15 juin 2003, un avocat de 41 ans, Joan Laporta, arrive à la tête du Barça. Le club est alors en crise, le Barça Oranje de Van Gaal en bout de course, l’équipe vient d’ailleurs de terminer 6e de la Liga, une position inadéquate pour l’institution catalane et ses exigeants supporters. Pour se faire élire, l’homme a promis David Beckham aux socios culés. Le bel Anglais ira au Real. Premier affront. Finalement, Laporta ira chiper Ronaldinho au Paris Saint-Germain pour la somme de 27 millions d’euros. Bonne pioche. Comme entraîneur, le jeune président tentera Hiddink et Koeman. En vain. Il se rabattra alors sur un autre Néerlandais. Un mec qui bénéficie d’une belle aura pour son passé de joueur, mais qui n’a pas prouvé grand-chose sur le banc. Frank Rijkaard. Le légendaire 6 du Milan dispose d’un joli jouet pour se faire les dents et il va en profiter. Progressivement, le Barça regagne ses lettres de noblesse perdues vers la fin de la décennie précédente. Pour la première saison de Rijkaard sur le banc, l’escouade catalane fait deuxième. Ensuite, en 2004-2005, Samuel Eto’o arrive et Ronnie explose. Conséquence : le Barça est champion devant le Real des Galacticos. Mais c’est bien en 2005-2006 que le Camp Nou vibre le plus fort.

4-3-3, forcément

Quand la saison débute, le Néerlandais dispose des mêmes joueurs que l’année précédente plus Van Bommel, arrivé pour apporter un peu de vice au milieu de terrain (ainsi qu’Ezquerro qui avait pris le train depuis Bilbao pour faire le nombre). Dans les bois, Víctor Valdés est solidement installé. Devant lui, quatre défenseurs. Giovanni Van Bronckhorst laboure le flanc gauche, tandis que le droit est occupé par Oleguer, ou Belletti si Rijkaard veut disposer d’une solution plus offensive. En défense centrale, le Hollandais a eu l’intelligence de faire reculer d’un cran Rafael Márquez pour apporter un peu d’élégance et de technique à sa charnière. Le Mexicain fait la paire avec Carles Puyol. Placé en libéro devant la défense, Edmilson est beau en 6 à l’ancienne. Surtout, le Brésilien est couvert en cas de saute de concentration. Ensuite, Xavi ou Iniesta et Deco dans la forme de sa vie se chargent de distiller avec amour des bons ballons pour les attaquants. En bon disciple de Cruijff, Rijkaard ne peut renoncer au 4-3-3. Ronaldinho sur son flanc gauche fait figure d’électron libre. Le Brésilien danse sur la tête de ses adversaires. Il invente des dribbles fous et sert à merveille Samuel Eto’o qui enfile les buts comme des perles. À droite, Giuly et ce bon vieux Henrik Larsson se partagent le poste. Messi le prodige (qui n’évolue pas encore dans l’axe) joue les jokers de luxe et éclot tranquillement à l’ombre des génies.

L'exercice :: D'après le texte sur le Barça de Rijkaard, combien Laporta a-t-il payé pour faire venir Ronaldinho du Paris Saint-Germain ? Les lignes ci-dessous n'interviennent en rien dans ce travail.

Entrées extraites ::

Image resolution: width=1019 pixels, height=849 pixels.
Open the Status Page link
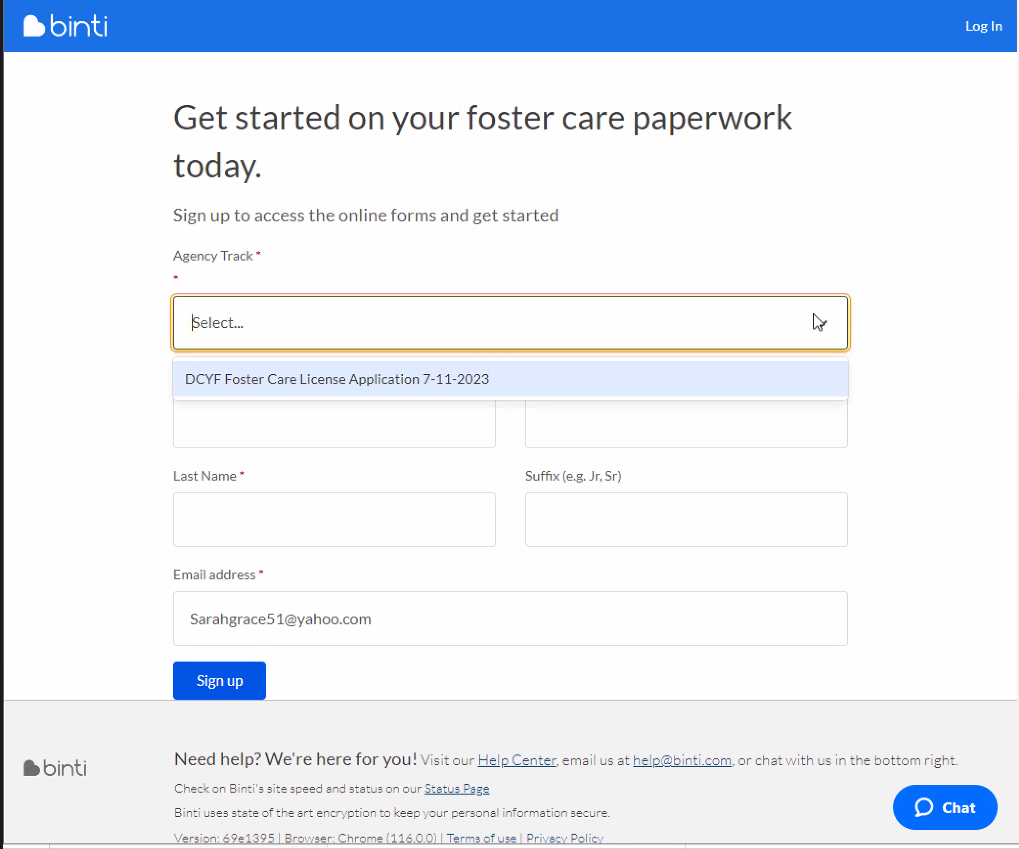pos(457,789)

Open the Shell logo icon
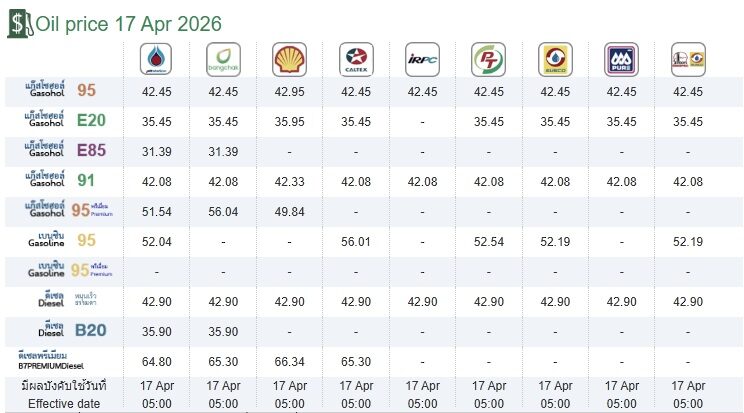click(x=289, y=59)
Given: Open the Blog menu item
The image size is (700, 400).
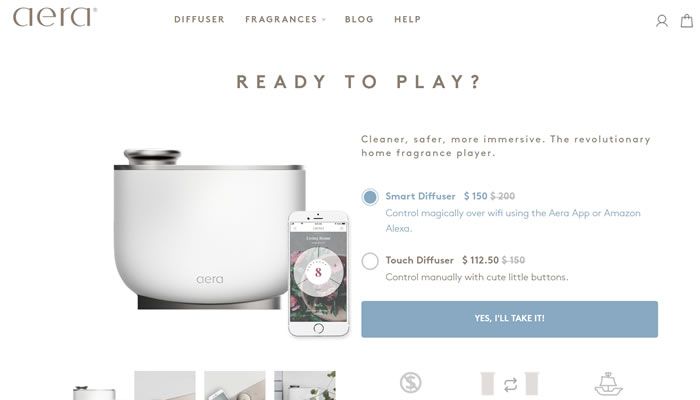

Tâche accomplie :: 27 millions d'euros.